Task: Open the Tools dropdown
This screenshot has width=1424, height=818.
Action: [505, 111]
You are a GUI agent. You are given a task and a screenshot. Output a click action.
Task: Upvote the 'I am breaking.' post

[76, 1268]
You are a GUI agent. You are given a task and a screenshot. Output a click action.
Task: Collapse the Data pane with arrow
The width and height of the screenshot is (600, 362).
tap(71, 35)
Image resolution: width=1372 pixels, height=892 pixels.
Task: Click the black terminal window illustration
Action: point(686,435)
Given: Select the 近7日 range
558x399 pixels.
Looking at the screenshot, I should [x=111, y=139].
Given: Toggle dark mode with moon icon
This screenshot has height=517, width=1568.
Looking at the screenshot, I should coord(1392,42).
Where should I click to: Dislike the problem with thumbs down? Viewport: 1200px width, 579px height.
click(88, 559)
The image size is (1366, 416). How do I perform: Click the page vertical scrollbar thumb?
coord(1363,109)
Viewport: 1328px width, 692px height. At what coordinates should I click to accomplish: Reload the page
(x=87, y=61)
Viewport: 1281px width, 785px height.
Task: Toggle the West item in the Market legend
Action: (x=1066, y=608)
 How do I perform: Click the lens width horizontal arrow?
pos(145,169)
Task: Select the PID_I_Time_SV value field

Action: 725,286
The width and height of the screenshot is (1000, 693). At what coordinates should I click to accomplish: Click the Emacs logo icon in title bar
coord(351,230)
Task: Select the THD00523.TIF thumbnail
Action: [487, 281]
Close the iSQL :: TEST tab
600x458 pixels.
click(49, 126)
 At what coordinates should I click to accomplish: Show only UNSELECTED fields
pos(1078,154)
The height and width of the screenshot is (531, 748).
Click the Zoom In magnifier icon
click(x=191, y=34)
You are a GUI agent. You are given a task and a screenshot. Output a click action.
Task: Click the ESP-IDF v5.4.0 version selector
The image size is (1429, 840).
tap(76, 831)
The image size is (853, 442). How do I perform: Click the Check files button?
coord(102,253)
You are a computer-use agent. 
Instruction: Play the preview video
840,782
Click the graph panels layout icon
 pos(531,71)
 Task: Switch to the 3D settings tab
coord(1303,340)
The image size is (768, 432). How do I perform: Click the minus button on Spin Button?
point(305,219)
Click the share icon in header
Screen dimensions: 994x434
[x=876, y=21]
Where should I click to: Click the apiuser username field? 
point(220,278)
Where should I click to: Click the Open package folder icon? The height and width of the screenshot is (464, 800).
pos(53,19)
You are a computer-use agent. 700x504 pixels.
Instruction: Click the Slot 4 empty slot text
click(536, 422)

- [What to work on] All entries are to be reproduced verbatim, with none omitted.

- [Expected answer]
Task: Open the Tools dropdown
This screenshot has width=1424, height=818.
Action: [505, 111]
You are a GUI agent. You are given a task and a screenshot. Output a click action.
Task: Upvote the 'I am breaking.' post

[76, 1268]
You are a GUI agent. You are given a task and a screenshot. Output a click action.
Task: Collapse the Data pane with arrow
The width and height of the screenshot is (600, 362).
tap(71, 35)
Image resolution: width=1372 pixels, height=892 pixels.
Task: Click the black terminal window illustration
Action: point(686,435)
Given: Select the 近7日 range
558x399 pixels.
Looking at the screenshot, I should [x=111, y=139].
Given: Toggle dark mode with moon icon
This screenshot has height=517, width=1568.
Looking at the screenshot, I should coord(1392,42).
Where should I click to: Dislike the problem with thumbs down? Viewport: 1200px width, 579px height.
click(88, 559)
The image size is (1366, 416). How do I perform: Click the page vertical scrollbar thumb?
coord(1363,109)
Viewport: 1328px width, 692px height. At what coordinates should I click to accomplish: Reload the page
(x=87, y=61)
Viewport: 1281px width, 785px height.
Task: Toggle the West item in the Market legend
Action: (x=1066, y=608)
 How do I perform: Click the lens width horizontal arrow?
pos(145,169)
Task: Select the PID_I_Time_SV value field

Action: 725,286
The width and height of the screenshot is (1000, 693). At what coordinates should I click to accomplish: Click the Emacs logo icon in title bar
coord(351,230)
Task: Select the THD00523.TIF thumbnail
Action: [487, 281]
Close the iSQL :: TEST tab
600x458 pixels.
click(49, 126)
 At what coordinates should I click to accomplish: Show only UNSELECTED fields
pos(1078,154)
The height and width of the screenshot is (531, 748).
Click the Zoom In magnifier icon
click(x=191, y=34)
You are a GUI agent. You are given a task and a screenshot. Output a click action.
Task: Click the ESP-IDF v5.4.0 version selector
The image size is (1429, 840).
tap(76, 831)
The image size is (853, 442). How do I perform: Click the Check files button?
coord(102,253)
You are a computer-use agent. 
Instruction: Play the preview video
840,782
Click the graph panels layout icon
 pos(531,71)
 Task: Switch to the 3D settings tab
coord(1303,340)
The image size is (768, 432). How do I perform: Click the minus button on Spin Button?
point(305,219)
Click the share icon in header
Screen dimensions: 994x434
[x=876, y=21]
Where should I click to: Click the apiuser username field? 
point(220,278)
Where should I click to: Click the Open package folder icon? The height and width of the screenshot is (464, 800).
pos(53,19)
You are a computer-use agent. 700x504 pixels.
Instruction: Click the Slot 4 empty slot text
click(536, 422)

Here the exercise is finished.